▶ [Estratto della pagina]:
EMMA NOLDE – ALLENARSI ALLA MUSICA
Delicata e intensa al tempo stesso, la giovanissima cantautrice toscana torna con un secondo album, Dormi, che è stato «un riparo in un momento in cui pioveva forte» e che la conferma una delle voci e delle penne più interessanti in circolazione
di Giulia Zanichelli
Dopo aver conquistato pubblico e critica con il suo esordio Toccaterra, è da poco uscito il nuovo prezioso disco di Emma Nolde, Dorme. Dieci tracce di una potenza espressiva rara, intima e capace di colpire dritto al cuore. Un album che ti abbraccia e aiuta a colmare ed esorcizzare le distanze accumulate nell’ultimo periodo. Da lei come da tutti noi, vuoi per motivi personali, vuoi per le vicissitudini di questi ultimi anni così particolari. La sua estate è stata densa di concerti, ma Emma non ha intenzione di fermarsi questo autunno. Si parte a inizio novembre, da Livorno, e si finisce poco prima di Natale al Bronson di Ravenna. In mezzo, alcuni dei più importanti club italiani, come il Monk di Roma, il Locomotiv di Bologna e la Latteria Molloy di Brescia.
Come e quando nasce Dormi?
La prima canzone l’ho scritta circa a marzo 2020, l’ultima alla fine del 2021, quindi è stato un anno e mezzo di scrittura. Lì per lì non avevo un’idea di ciò che alla fine sarebbe venuto fuori, ho scritto i brani uno dietro l’altro: solo alla fine mi sono resa conto che c’era un filo conduttore comune.
La distanza, sia fisica che sentimentale.
Sì, lontananze fisiche e mentali che non puoi controllare e devi semplicemente accettare per come sono, non puoi fare nulla per cambiarle. Tutti i pezzi parlano di una distanza con qualcuno di diverso e in modo diverso, per esempio Te ne sei andata per ballare racconta di mia sorella che appunto se ne è andata per ballare, mentre La stessa parte della luna racconta di un’altra persona a cui sono molto legata che se n’è andata sempre per ballare, ma intendendolo come il voler vivere qualcosa di diverso, stare dentro gli eventi. O ancora, Fuoco coperto parla della distanza fisica che tutti abbiamo vissuto gli scorsi anni.
Come nasce la collaborazione alla produzione con Motta, e cosa ha apportato al disco?
Rispetto a me, Francesco è una persona che tende a togliere piuttosto che a mettere, ed è un punto di vista che mi ha aperto una strada nuova. Mi ha insegnato a fare respirare i pezzi, a farli evolvere senza avere smanie di horror vacui. E poi ci troviamo bene personalmente, ha un modo di scrivere e pensare alle canzoni simile al mio, basato sul testo e su quello che si vuole dire.
La cover di Dormi richiama quella del precedente Toccaterra: tu a occhi chiusi, con il corpo semi sommerso… Scelta o casualità?

▶ [Dati estratti]:

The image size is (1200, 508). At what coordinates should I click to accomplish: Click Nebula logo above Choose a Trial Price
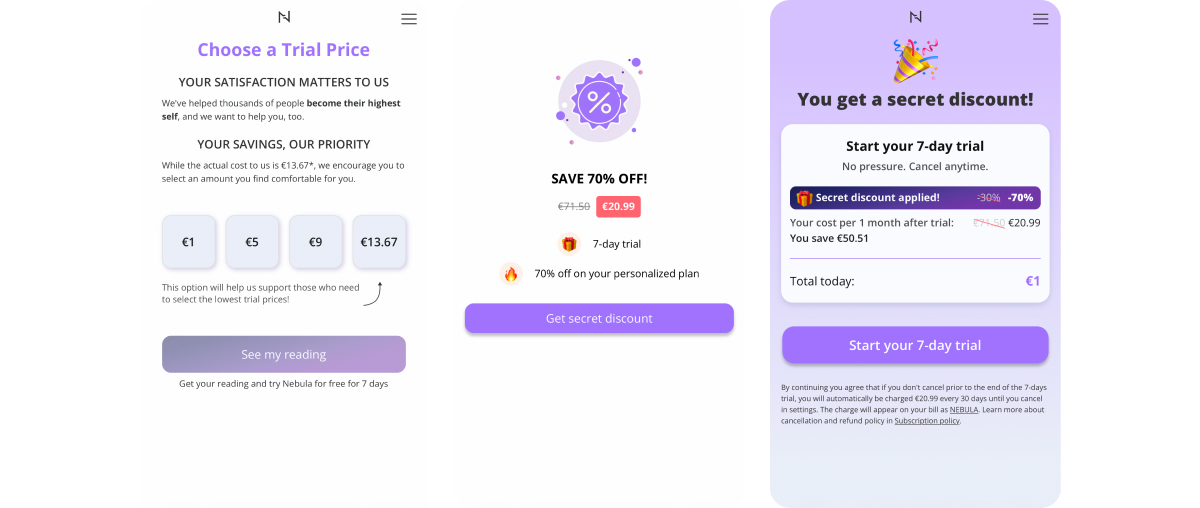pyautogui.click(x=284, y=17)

* * *

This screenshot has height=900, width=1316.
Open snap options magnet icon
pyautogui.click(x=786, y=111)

▶ [I tuoi compiti]:
a – Riassumi in due frasi l'intervista a Emma Nolde, per favore.
b – Secondo l'intervista a Emma Nolde, di chi parla il brano Te ne sei andata per ballare?
c – Prosegui l'intervista a Emma Nolde a partire dall'ultima domanda riportata.

▶ [Risultati degli esercizi]:
a – Emma Nolde, giovanissima cantautrice toscana, ha pubblicato il secondo album Dormi, scritto tra marzo 2020 e la fine del 2021, i cui brani hanno come filo conduttore la distanza fisica e sentimentale. Alla produzione ha collaborato Motta, che le ha insegnato a far respirare i pezzi togliendo anziché aggiungere, e in autunno la cantautrice sarà in tour nei club italiani, da Livorno fino al Bronson di Ravenna.

b – Della sorella di Emma Nolde, che se n'è andata per ballare.

c –
È stata una scelta: mi sono domandata se le canzoni le avessi scritte a occhi aperti, guardando fuori, o se invece mi sono guardata dentro, immaginando anche cose che non c’erano realmente. E in entrambi i casi la risposta era la seconda, ho chiuso gli occhi. Toccaterra infatti è quasi un viaggio con la fantasia, anche se per me è tutt’altro che fantasia, mentre Dormi, scritto in questa situazione di impossibilità di fare altro, mi ha spinto a guardarmi dentro e a sperare in un bel finale.
Come sei cambiata rispetto a quando hai scritto Toccaterra?
Ho imparato a dire quello che sento anche quando è qualcosa di imbarazzante o non comodissimo, e in questo sento tantissimo la differenza. Sono estremamente legata alle parole, penso che siano un mezzo comunicazione unico. Le parole sono ciò che ci connette, finché non riusciamo a dire quello che sentiamo è come se quello che è stato non esistesse. Ho imparato quindi a confrontarmi con la realtà attraverso di esse, dicendo come sto. Dal punto di vista musicale invece ho scoperto qual è il mio modo di scrivere, ne sono più consapevole.
Voci stonate suona come un inno generazionale degli outsider… Ti senti così? Come vedi la tua generazione?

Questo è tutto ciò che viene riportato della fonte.